[[ Selected excerpt, beginning ]]
Leadership Team Building

3 Questions to Optimize Your Team’s Culture

June 5, 2014

Even teams made up of great players fail and fall because of bad cultures, or worse, toxic cultures. This goes for any team: sports, corporate, church. Ensuring a successful culture means taking proactive steps, and it starts at the top. Here are just a few critical ones. Ask yourself these questions:

1: Would I do this task?

As leaders, we have to pass tasks down the ladder. It’s natural and absolutely necessary. We don’t have the time and, in many cases, we lack the skill set, which is why we have a team in the first place. However, sometimes it’s helpful to try doing it yourself. It sends a clear message to the staff that you aren’t above their work. Sometimes you’ll learn something too: maybe the task isn’t even really necessary or helpful and should be reevaluated.

2: Does my team interact outside of their work environment?

Silos are branches of your workplace that become so independent, so cloistered that they functionally do not exist to one another. The best way to avoid “silos” in your office is to invest time in nurturing personal relationships between staff. A great way to do this is to take teambuilding days, especially ones off-site if possible. A lot can come of these: rifts can be exposed and healed, friendships can be strengthened (or even begun), and morale is usually just generally improved. To that end, the trust building doesn’t have to be awkward or groan-worthy (think tug-o-war and trust falls). It can be as simple as everyone grabbing dinner together or going out to a movie or ballgame.
[[ Selected excerpt, end ]]
[[ Supplied records, beginning ]]
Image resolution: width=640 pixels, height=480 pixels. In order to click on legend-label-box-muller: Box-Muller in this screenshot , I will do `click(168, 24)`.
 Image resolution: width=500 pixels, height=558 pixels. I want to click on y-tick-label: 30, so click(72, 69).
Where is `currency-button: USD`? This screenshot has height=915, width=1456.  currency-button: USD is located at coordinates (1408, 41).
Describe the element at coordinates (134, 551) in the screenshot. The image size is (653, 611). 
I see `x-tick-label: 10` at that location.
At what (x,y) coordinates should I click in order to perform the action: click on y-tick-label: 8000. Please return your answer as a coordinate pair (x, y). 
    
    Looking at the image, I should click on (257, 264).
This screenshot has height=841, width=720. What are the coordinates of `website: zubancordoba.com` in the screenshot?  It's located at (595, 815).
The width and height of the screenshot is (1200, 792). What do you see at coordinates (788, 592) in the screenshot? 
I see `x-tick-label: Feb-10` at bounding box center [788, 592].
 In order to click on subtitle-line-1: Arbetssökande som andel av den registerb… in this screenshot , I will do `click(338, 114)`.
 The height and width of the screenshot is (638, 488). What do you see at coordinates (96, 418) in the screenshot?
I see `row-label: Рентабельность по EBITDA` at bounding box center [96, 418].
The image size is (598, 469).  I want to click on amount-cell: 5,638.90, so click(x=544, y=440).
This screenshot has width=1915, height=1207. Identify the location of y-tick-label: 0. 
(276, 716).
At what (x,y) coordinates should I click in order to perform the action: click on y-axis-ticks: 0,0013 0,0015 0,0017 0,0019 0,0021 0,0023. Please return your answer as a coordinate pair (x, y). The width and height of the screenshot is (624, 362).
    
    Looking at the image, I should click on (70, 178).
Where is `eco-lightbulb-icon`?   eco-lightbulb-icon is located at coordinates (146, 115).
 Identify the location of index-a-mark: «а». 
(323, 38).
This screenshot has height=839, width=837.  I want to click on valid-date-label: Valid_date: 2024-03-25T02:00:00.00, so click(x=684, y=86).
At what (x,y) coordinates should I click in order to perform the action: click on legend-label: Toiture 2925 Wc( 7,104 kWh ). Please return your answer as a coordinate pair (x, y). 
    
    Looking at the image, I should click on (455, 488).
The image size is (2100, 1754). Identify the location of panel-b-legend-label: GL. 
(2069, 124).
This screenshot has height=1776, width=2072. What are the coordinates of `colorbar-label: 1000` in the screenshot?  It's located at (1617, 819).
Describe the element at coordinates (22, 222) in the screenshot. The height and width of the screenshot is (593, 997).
[[ Supplied records, end ]]
__Work item A__
In the article on team culture, rewrite the passage from "1: Would I do" to "their work environment?", switching "leaders" to "managers".
__Work item B__
Carry the article on team culture forward, starting right after its final sentence.

__Answer box A__
1: Would I do this task?

As managers, we have to pass tasks down the ladder. It’s natural and absolutely necessary. We don’t have the time and, in many cases, we lack the skill set, which is why we have a team in the first place. However, sometimes it’s helpful to try doing it yourself. It sends a clear message to the staff that you aren’t above their work. Sometimes you’ll learn something too: maybe the task isn’t even really necessary or helpful and should be reevaluated.

2: Does my team interact outside of their work environment?

__Answer box B__
It’s also a great opportunity to reinforce that you as pastor or team leader are a friendly and approachable member of your own team.

3: Is my team comfortable speaking up?

This can be a particularly challenging to incorporate into the culture, in churchworld it’s particularly so. Few things discourage dissent more than the collar of a clergyman. Despite this obstacle, the ability for team members to offer input, even challenging input, remains absolutely essential. Obviously insubordination and disrespect cannot be tolerated. Allow these and you eventually become impotent. However, no leader should be above critique, and no leader is less effective than one whom people walk on eggshells around. Otherwise, it’s an autocracy. Solicit fresh opinions. Emphasize it as a part of your culture. And most importantly, sometimes someone will dissent, and their idea will fail. The temptation to reassert your idea as the better one exists, but there is no better way for you to prove this to be a tenet of your culture than for you to continue to encourage them during failures.